The impact of Fear of Cancer Recurrence on wellness — ASN Events

The impact of Fear of Cancer Recurrence on wellness (#82)

Sue Sinclair 1 , R ob Sutherland 1 , Suzanna Henderson 1 , Vivienne O'Callaghan 1 , Tamar Dalton 1 , Michael Jefford 2 , Phyllis Butow 3 , Shab Mireskandari 3 , Melanie Price 3 , Helen Zorbas 1
  1. Cancer Australia, Sydney, NSW, Australia
  2. Peter MacCallum Cancer Centre, Melbourne, Victoria, Australia
  3. Psycho-Oncology Co-operative Research Group (PoCoG) , Sydney, NSW, Australia

Background
In 2011, a review of the Clinical practice guidelines for the psychosocial care of adults with cancer (2003) identified Fear of Cancer Recurrence (FCR) as a priority topic to further strengthen evidence-based psychosocial care for people with cancer. A systematic review was undertaken in 2012 to examine 1) the prevalence of FCR in cancer patients/survivors 2) the factors associated with FCR 3) the impact of FCR on patient wellness and 4) effective interventions for reducing FCR.


Methods
An expert multidisciplinary working group, including consumers and health professionals, was established to oversee the development of the clinical practice guideline. The guideline was based on a systematic review of the evidence addressing the aboveĀ four research areas. The review involved a quality assessment of all included studies, using the QualSyst quantitative checklist.


Results
The systematic review included 139 relevant peer-reviewed studies for review. The evidence from the review indicated that FCR is experienced by the majority of cancer survivors and is consistently self-reported as a major area of unmet need. Younger age, lower educational status, lower income, and the presence of treatment side effects were associated with higher FCR, as were higher levels of distress, depression, anxiety, cancer-specific distress and post-traumatic stress disorder symptoms.

Higher FCR was associated with both positive and negative health-seeking behaviours, and emerging evidence supported a relationship between higher FCR and poor emotional functioning.
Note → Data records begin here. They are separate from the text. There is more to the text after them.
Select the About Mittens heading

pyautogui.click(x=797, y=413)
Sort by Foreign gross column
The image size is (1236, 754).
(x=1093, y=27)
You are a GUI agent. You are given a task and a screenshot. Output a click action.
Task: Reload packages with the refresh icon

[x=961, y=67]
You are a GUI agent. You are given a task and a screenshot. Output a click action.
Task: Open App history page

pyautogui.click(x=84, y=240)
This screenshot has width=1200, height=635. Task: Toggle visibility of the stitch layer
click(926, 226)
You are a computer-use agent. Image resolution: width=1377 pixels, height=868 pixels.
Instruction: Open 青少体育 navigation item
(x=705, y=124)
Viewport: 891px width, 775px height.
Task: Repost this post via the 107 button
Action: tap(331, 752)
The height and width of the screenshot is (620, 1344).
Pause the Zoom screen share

Limited evidence showed that cognitive behavioural therapy, supportive expressive therapy and a couple-skills intervention helped reduce FCR.


Conclusion
Based on the evidence from this review, clinical practice guidelines are currently under development to provide health professionals with information to support the best practice identification and management of FCR.